Re: [PATCH v5 4/5] Inter-VM shared memory PCI device

[Date Prev][Date Next][Thread Prev][Thread Next][Date Index][Thread Index]

 



On 04/21/2010 08:53 PM, Cam Macdonell wrote:
Support an inter-vm shared memory device that maps a shared-memory object as a
PCI device in the guest.  This patch also supports interrupts between guest by
communicating over a unix domain socket.  This patch applies to the qemu-kvm
repository.

     -device ivshmem,size=<size in format accepted by -m>[,shm=<shm name>]

Interrupts are supported between multiple VMs by using a shared memory server
by using a chardev socket.

     -device ivshmem,size=<size in format accepted by -m>[,shm=<shm name>]
                     [,chardev=<id>][,msi=on][,irqfd=on][,vectors=n]
     -chardev socket,path=<path>,id=<id>

(shared memory server is qemu.git/contrib/ivshmem-server)

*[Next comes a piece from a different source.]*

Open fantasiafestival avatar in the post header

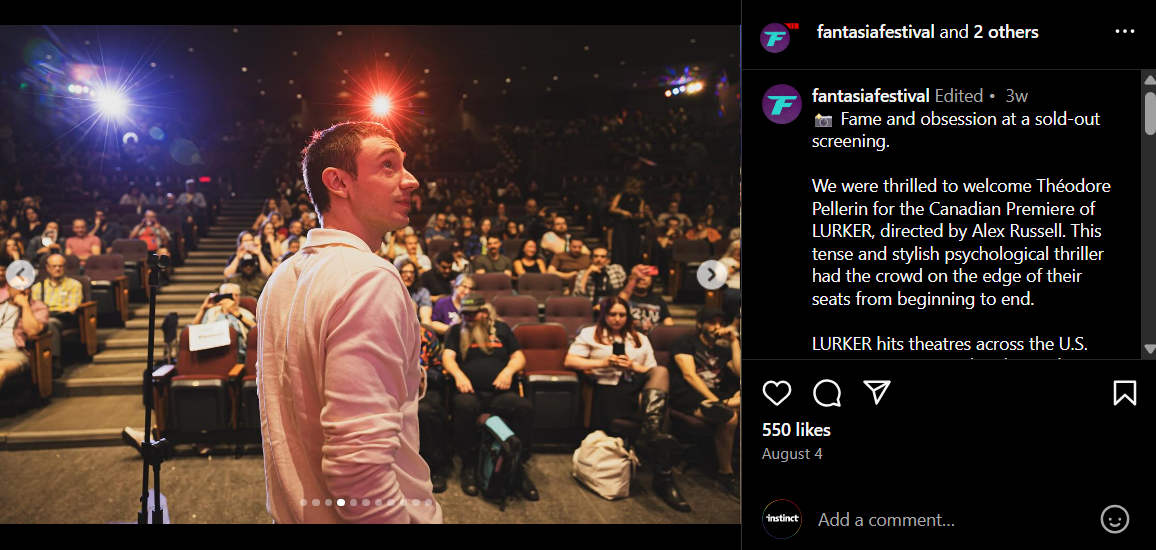tap(777, 36)
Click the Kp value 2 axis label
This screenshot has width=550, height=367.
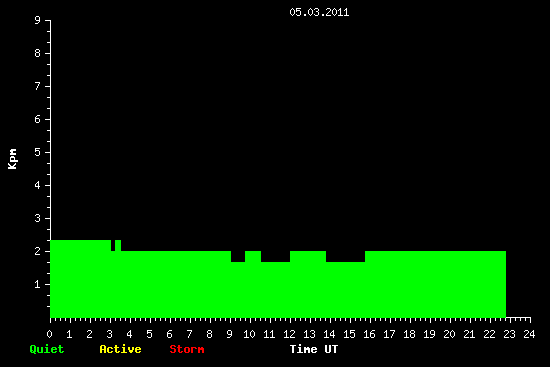coord(38,251)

Sample programs and init scripts are in a git repo here:


+typedef struct EventfdEntry {
+    PCIDevice *pdev;
+    int vector;
+} EventfdEntry;
+
+typedef struct IVShmemState {
+    PCIDevice dev;
+    uint32_t intrmask;
+    uint32_t intrstatus;
+    uint32_t doorbell;
+
+    CharDriverState * chr;
+    CharDriverState ** eventfd_chr;
+    int ivshmem_mmio_io_addr;
+
+    pcibus_t mmio_addr;
+    unsigned long ivshmem_offset;
+    uint64_t ivshmem_size; /* size of shared memory region */
+    int shm_fd; /* shared memory file descriptor */
+
+    int nr_allocated_vms;
+    /* array of eventfds for each guest */
+    int ** eventfds;
+    /* keep track of # of eventfds for each guest*/
+    int * eventfds_posn_count;

More readable:

  typedef struct Peer {
      int nb_eventfds;
      int *eventfds;
  } Peer;
  int nb_peers;
  Peer *peers;

Does eventfd_chr need to be there as well?

+
+    int nr_alloc_guests;
+    int vm_id;
+    int num_eventfds;
+    uint32_t vectors;
+    uint32_t features;
+    EventfdEntry *eventfd_table;
+
+    char * shmobj;
+    char * sizearg;

Does this need to be part of the state?

+} IVShmemState;
+
+/* registers for the Inter-VM shared memory device */
+enum ivshmem_registers {
+    IntrMask = 0,
+    IntrStatus = 4,
+    IVPosition = 8,
+    Doorbell = 12,
+};
+
+static inline uint32_t ivshmem_has_feature(IVShmemState *ivs, int feature) {
+    return (ivs->features&  (1<<  feature));
+}
+
+static inline int is_power_of_two(int x) {
+    return (x&  (x-1)) == 0;
+}

argument needs to be uint64_t to avoid overflow with large BARs. Return type can be bool.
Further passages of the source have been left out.